Non ci siamo sul piano dell'equità, i cittadini del Mezzogiorno continuano ad avere una salute peggiore, in termini di speranza di vita (tra gli uomini 78,8 anni nelle regioni del Mezzogiorno, contro il 79,7 del Centro-Nord; tra le donne, 83,9 anni nel Mezzogiorno, 84,7 nel Nord e 84,8 nelle regioni centrali), inoltre tali divari si riscontrano anche in ambito sociale, poiché nel nostro Paese sono ancora le classi sociali medio-alte a godere di uno stato di salute migliore.
A giudicare dai dati sugli stili di vita e le abitudini alimentari presentati nel Rapporto Osservasalute, la sanità pubblica stenta ancora in tema di promozione di stili di vita salutari, cioè nelle azioni finalizzate ad incentivare la così detta prevenzione primaria; infatti se da un lato si assiste ad una timida diminuzione dei fumatori (nel 2010 fumava il 22,8% degli over-14, nel 2012 il 21,8%) e dei consumatori a rischio di alcol (12,5% nel 2011 contro 13,4% del 2010 tra gli adulti e 11,4% nel 2011 contro il 12,8% del 2010 tra gli 11 e i 18 anni), dall'altro continuano ad aumentare le persone obese (passano dal 10% degli italiani nel 2011 al 10,4% nel 2012). Questo fenomeno dell'eccesso di peso è ancor più preoccupante per il futuro se lo si osserva per i minori, tra i quali la prevalenza si attesta al 27%. Queste evidenze presentate dal Rapporto non devono essere trascurate dal sistema sanitario, anzi rappresentano un forte segnale d'allarme, poiché è ormai riconosciuto dalla letteratura scientifica internazionale che l'assunzione di corretti stili di vita influenza i fattori di rischio strettamente associati a diverse patologie croniche. Continuando a trascurare questo aspetto, in prospettiva , si rischia l'aumento di quella fascia di soggetti che richiedono cure continue e complesse, con conseguenze sulla qualità della vita dei cittadini e sulla spesa sanitaria.
In conclusione il Rapporto Osservasalute descrive un sistema sanitario pubblico alla ricerca di migliori equilibri, stretto dalla morsa finanziaria, ma in grado di assolvere tra mille difficoltà la sua funzione principale.
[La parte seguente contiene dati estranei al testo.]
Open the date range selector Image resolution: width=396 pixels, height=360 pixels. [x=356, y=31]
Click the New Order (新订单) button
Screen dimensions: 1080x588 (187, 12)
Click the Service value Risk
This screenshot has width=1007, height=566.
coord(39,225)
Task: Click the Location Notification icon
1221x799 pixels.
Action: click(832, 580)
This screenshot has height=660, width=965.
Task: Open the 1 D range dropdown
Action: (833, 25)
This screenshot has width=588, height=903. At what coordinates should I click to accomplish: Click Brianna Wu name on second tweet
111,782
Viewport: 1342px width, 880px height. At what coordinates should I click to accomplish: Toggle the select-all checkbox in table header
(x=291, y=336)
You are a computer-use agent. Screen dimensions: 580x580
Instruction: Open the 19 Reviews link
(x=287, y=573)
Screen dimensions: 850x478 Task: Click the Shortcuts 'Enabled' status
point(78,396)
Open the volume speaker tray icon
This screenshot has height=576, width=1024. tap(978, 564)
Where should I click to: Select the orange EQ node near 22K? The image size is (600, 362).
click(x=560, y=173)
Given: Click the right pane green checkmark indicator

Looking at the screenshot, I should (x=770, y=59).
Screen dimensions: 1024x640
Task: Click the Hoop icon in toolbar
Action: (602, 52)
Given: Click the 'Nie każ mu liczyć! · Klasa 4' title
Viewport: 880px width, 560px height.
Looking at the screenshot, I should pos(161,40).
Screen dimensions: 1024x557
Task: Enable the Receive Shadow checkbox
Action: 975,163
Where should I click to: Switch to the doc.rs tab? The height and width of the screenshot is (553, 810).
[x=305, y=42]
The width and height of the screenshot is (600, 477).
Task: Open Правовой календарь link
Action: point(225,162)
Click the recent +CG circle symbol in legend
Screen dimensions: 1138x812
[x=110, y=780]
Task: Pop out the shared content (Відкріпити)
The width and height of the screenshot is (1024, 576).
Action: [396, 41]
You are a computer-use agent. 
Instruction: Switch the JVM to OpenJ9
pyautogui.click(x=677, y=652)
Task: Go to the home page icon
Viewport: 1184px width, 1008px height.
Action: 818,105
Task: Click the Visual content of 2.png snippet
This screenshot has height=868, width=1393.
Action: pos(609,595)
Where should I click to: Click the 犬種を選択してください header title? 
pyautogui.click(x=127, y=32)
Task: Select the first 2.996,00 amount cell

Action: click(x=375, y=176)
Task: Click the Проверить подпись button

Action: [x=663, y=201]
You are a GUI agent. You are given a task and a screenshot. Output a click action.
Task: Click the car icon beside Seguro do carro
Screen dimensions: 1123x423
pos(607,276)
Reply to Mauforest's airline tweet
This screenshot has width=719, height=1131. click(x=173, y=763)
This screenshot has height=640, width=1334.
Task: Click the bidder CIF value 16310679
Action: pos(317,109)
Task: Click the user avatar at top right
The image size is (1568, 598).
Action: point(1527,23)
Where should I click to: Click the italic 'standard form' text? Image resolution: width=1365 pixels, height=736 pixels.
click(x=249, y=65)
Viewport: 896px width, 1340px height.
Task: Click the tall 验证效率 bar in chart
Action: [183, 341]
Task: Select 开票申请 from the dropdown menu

La tenuta del sistema dipenderà molto dalle scelte che si faranno in futuro, il timore è legato al frequente ricorso ai tagli lineari come unico strumento di governance della spesa e alla sensazione, a giudicare dalla cronaca quotidiana, che una grossa parte di responsabilità rispetto alla crescita della spesa osservata negli anni si possa attribuire agli elevati livelli di corruzione e ai conflitti di interesse di cui soffre questo settore.